## Spack Intro

1. Apache Spark is the most actively developed open-source engine for data processing on computer clusters. 
2. This engine is now a standard data processing tool for developers and data scientists who want to work with big data. 
3. Spark supports a variety of common languages (Python, Java, Scala, and R), includes libraries for a variety of tasks, from ETL to streaming to machine learning to graph processing & analytics.
4. Spark can run on a laptop to a cluster of thousands of servers. Spark can be deployed on Mesos, Hadoop via YARN, or Spark’s own cluster manager can all be used to deploy it.

## What is spark

1. Spark is an open-source, framework-based component that processes a large amount of unstructured, semi-structured, and structured data for analytics.
2. Apart from Hadoop and map-reduce architectures for big data processing, Apache Spark’s architecture is regarded as an alternative. 
3. The Resilient Distributed Dataset (RDD) and Directed Acyclic Graph (DAG), Spark’s data storage and processing framework, are utilized to store and process data, respectively. 
4. Spark architecture consists of four components, including the spark driver, executors, cluster administrators, and worker nodes. 
5. It uses the Dataset and data frames as the fundamental data storage mechanism to optimize the Spark process and big data computation.

## Why Spark?

Spark is used to apply transformations on Big Data

Two scenarios in which it is particularly useful:
When data is too large (Big Data)
When we want to accelerate a calculation


### The following are main features of Spark

1. Speed
Spark performs up to 100 times faster than MapReduce for processing large amounts of data. It is also able to divide the data into chunks in a controlled way.
2. Powerful Caching
Powerful caching and disk persistence capabilities are offered by a simple programming layer.
3. Deployment
Mesos, Hadoop via YARN, or Spark’s own cluster manager can all be used to deploy it.
4. Real-Time
Because of its in-memory processing, it offers real-time computation and low latency.
5. Polyglot
In addition to Java, Scala, Python, and R, Spark also supports all four of these languages. You can write Spark code in any one of these languages.
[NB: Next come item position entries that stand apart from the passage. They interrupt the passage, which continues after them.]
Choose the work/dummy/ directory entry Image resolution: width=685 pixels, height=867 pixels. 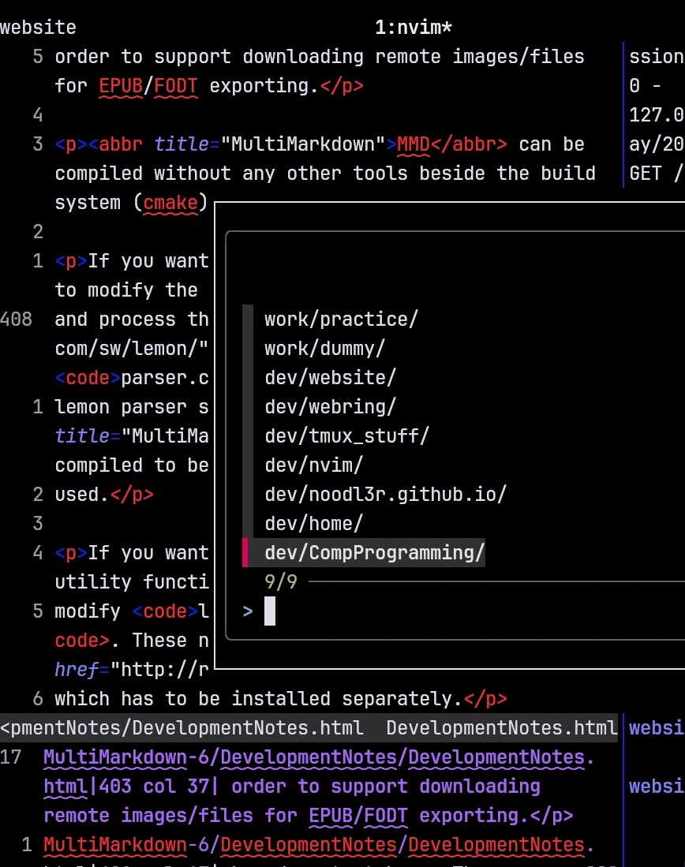click(324, 349)
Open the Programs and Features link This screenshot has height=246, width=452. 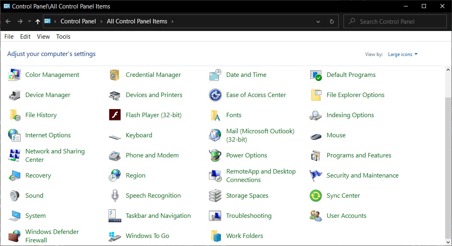coord(358,155)
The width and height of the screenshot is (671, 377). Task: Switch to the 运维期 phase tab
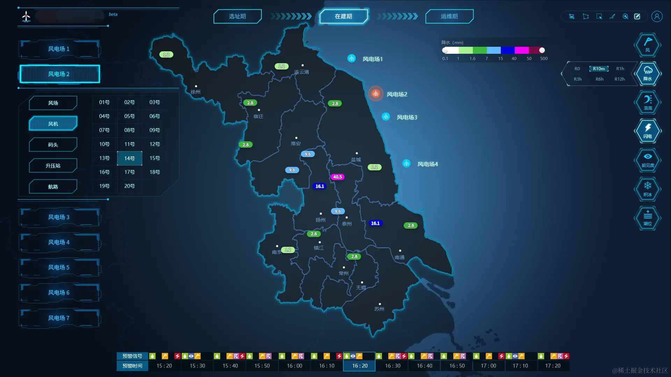[449, 16]

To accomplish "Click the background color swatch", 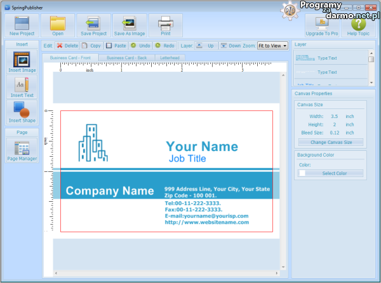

Spark also provides a command-line interface in Scala and Python

## Spark v/s Map Reduce

The following are differences between Spark & Map Reduce:
1. Spark is faster as it processes data in RAM (memory) while Hadoop reads and writes files to HDFS (on disk)
2. Spark is optimized for better parallelism , CPU utilization , and faster startup
3. Spark has richer functional programming model
4. Spark is especially useful for iterative algorithms


## Spark Architecture 

A high-level view of the architecture of the Apache Spark application is as follows:
1. Driver
2. Cluster Manager
3. Worker Nodes
4. Executors

## Driver

1. The Driver Program is a process that runs the main() function of the application and creates the SparkContext object. 
2. The purpose of SparkContext is to coordinate the spark applications, running as independent sets of processes on a cluster.
3. To run on a cluster, the SparkContext connects to a different type of cluster managers and then perform the following tasks: -
a. It acquires executors on nodes in the cluster.
b. Then, it sends your application code to the executors. Here, the application code can be defined by JAR or Python files passed to the SparkContext.
c. At last, the SparkContext sends tasks to the executors to run.

## Cluster Manager

1. The role of the cluster manager is to allocate resources across applications. The Spark is capable enough of running on a large number of clusters.
2. It consists of various types of cluster managers such as Hadoop YARN, Apache Mesos and Standalone Scheduler.
3. Here, the Standalone Scheduler is a standalone spark cluster manager that facilitates to install Spark on an empty set of machines.

## Worker Nodes

1. The worker node is a slave node
2. Its role is to run the application code in the cluster.

## Executer

1. An executor is a process launched for an application on a worker node.
2. It runs tasks and keeps data in memory or disk storage across them.
3. It read and write data to the external sources.
4. Every application contains its executor

## Spark Components

The Spark project consists of different types of tightly integrated components. At its core, Spark is a computational engine that can schedule, distribute and monitor multiple applications.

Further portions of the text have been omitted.